List each line of the data in which the string "chevron" appears.

***** EXCERPTED DATA

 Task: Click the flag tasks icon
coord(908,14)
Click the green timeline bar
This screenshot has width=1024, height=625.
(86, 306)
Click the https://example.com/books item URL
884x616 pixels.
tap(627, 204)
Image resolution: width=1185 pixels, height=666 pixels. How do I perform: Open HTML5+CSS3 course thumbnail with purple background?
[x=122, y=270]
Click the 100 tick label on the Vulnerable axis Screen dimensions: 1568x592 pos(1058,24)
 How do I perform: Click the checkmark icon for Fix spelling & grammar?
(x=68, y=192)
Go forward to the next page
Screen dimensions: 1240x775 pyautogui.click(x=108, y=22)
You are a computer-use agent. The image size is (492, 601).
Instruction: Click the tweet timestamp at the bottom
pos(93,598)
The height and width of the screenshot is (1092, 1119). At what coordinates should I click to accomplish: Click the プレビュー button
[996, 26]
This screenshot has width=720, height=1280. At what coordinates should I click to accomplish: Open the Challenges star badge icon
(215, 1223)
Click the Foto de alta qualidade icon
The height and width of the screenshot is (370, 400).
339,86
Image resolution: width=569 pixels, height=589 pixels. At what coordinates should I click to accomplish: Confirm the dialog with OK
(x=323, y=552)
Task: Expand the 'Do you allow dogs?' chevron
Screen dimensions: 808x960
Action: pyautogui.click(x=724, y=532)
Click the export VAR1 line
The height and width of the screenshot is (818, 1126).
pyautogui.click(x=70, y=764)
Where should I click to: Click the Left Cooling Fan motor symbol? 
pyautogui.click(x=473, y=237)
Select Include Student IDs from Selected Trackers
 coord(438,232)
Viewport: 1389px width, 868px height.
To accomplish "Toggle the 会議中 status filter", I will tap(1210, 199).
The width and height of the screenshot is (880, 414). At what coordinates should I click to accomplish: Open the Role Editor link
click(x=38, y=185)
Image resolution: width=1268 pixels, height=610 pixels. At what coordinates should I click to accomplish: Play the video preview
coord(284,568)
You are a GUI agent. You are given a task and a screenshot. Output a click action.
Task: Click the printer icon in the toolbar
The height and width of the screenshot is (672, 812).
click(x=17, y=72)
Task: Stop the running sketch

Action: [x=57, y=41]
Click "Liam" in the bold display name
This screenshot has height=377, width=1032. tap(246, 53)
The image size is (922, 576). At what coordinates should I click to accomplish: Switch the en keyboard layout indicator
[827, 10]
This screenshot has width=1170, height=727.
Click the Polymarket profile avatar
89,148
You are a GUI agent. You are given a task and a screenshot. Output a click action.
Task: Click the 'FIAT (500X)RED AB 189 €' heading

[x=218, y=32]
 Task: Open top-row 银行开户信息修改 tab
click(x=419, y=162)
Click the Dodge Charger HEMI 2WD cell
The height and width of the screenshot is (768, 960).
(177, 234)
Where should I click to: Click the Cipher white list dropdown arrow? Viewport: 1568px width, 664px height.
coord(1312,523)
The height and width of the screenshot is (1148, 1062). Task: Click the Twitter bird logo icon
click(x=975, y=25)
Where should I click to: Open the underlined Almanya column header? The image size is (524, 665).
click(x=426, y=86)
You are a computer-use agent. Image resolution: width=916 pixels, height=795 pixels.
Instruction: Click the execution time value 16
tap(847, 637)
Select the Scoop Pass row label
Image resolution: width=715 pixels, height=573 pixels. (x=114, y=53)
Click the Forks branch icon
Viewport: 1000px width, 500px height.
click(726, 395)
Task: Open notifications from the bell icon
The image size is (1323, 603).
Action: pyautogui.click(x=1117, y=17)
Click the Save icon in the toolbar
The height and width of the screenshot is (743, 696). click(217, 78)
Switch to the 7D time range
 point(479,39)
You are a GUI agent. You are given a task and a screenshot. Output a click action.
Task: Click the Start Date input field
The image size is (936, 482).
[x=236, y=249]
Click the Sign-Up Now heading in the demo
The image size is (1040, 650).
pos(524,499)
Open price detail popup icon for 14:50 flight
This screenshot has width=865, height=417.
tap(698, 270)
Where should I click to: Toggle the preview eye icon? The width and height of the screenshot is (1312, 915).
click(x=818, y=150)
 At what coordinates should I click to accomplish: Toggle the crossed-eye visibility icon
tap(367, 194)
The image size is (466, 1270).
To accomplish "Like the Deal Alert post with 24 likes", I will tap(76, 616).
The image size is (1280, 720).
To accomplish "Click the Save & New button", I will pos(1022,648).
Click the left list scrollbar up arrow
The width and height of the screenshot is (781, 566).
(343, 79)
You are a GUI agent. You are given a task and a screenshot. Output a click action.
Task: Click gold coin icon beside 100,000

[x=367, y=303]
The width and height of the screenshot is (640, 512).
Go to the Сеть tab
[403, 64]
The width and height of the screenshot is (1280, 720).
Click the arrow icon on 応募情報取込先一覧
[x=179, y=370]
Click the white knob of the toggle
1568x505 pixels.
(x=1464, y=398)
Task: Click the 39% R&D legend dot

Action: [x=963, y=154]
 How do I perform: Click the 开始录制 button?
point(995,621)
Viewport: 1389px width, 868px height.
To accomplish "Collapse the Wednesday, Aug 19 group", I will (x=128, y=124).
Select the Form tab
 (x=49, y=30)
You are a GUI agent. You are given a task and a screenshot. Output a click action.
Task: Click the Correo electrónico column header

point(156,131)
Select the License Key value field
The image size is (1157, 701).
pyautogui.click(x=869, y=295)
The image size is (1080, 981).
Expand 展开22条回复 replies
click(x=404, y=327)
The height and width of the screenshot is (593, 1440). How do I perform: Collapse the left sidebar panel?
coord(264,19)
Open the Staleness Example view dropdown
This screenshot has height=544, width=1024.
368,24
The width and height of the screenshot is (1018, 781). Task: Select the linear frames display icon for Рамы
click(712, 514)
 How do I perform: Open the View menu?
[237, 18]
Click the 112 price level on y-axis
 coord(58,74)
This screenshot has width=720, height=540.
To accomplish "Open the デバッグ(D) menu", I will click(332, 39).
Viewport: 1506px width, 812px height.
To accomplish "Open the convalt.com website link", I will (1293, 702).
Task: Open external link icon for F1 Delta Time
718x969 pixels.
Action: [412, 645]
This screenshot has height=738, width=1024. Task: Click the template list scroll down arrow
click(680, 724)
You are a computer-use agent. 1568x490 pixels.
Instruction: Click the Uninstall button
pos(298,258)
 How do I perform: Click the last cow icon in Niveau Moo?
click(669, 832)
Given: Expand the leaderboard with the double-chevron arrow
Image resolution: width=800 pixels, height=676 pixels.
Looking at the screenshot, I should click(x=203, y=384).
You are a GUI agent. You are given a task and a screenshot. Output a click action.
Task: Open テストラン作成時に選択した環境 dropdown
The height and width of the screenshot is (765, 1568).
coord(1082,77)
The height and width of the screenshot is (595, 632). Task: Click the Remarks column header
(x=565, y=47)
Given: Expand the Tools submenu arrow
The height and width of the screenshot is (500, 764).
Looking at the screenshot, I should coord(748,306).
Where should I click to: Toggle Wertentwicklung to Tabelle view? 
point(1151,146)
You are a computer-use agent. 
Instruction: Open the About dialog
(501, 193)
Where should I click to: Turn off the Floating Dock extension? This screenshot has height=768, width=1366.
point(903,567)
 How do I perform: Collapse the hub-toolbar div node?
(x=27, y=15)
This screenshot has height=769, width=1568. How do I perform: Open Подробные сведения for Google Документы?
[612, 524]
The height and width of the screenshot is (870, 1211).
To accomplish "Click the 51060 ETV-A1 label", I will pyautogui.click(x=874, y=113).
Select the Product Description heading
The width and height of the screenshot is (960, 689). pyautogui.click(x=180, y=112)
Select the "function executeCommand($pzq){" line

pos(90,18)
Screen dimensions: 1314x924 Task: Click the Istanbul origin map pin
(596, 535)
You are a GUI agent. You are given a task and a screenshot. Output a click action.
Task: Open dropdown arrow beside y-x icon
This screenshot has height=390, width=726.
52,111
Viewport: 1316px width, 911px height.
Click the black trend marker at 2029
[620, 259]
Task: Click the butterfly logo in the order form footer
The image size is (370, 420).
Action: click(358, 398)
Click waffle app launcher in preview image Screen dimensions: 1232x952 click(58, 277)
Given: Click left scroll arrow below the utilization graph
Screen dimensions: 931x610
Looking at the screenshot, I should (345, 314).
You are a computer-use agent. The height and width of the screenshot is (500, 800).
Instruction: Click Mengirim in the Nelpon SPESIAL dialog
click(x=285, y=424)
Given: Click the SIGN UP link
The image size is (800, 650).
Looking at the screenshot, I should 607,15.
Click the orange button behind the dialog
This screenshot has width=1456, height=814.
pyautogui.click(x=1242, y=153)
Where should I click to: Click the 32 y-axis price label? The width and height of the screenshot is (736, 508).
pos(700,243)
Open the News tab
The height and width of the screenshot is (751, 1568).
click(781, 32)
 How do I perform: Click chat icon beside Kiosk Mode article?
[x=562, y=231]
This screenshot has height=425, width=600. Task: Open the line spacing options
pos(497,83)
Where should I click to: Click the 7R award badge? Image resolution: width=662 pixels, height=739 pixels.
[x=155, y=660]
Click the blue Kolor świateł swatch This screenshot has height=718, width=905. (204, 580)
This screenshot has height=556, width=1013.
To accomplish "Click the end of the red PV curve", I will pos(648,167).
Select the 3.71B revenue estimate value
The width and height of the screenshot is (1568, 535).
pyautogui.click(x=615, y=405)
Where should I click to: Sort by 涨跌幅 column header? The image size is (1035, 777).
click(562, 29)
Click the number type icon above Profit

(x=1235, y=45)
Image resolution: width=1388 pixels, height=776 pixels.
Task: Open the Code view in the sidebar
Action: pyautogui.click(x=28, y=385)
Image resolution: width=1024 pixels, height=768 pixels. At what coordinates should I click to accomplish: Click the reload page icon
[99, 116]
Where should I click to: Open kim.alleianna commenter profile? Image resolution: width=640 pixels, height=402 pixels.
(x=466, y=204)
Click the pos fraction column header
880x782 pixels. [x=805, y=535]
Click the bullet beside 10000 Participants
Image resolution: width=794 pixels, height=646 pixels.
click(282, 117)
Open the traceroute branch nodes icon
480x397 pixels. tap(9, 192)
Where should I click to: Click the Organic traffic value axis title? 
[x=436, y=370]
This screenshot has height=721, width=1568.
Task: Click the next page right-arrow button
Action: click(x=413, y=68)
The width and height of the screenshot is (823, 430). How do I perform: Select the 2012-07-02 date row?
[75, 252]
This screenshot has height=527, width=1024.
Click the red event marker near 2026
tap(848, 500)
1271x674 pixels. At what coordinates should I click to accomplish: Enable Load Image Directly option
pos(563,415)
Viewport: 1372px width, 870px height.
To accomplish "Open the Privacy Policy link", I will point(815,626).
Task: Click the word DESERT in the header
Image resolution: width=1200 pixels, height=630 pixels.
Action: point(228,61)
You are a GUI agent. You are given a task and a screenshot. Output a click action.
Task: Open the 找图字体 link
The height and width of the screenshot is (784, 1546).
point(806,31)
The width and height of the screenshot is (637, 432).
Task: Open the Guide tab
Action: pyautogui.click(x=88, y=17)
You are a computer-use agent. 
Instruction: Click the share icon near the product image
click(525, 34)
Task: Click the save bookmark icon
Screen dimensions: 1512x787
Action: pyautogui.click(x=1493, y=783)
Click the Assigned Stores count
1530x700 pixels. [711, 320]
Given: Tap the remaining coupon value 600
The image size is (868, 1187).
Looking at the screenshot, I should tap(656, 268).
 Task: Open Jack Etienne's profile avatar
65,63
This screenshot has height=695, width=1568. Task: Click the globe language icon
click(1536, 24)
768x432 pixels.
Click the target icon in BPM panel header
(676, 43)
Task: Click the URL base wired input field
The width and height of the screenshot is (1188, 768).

**********

**REPLY:**
Task: Expand the 'Do you allow dogs?' chevron
Given: Expand the leaderboard with the double-chevron arrow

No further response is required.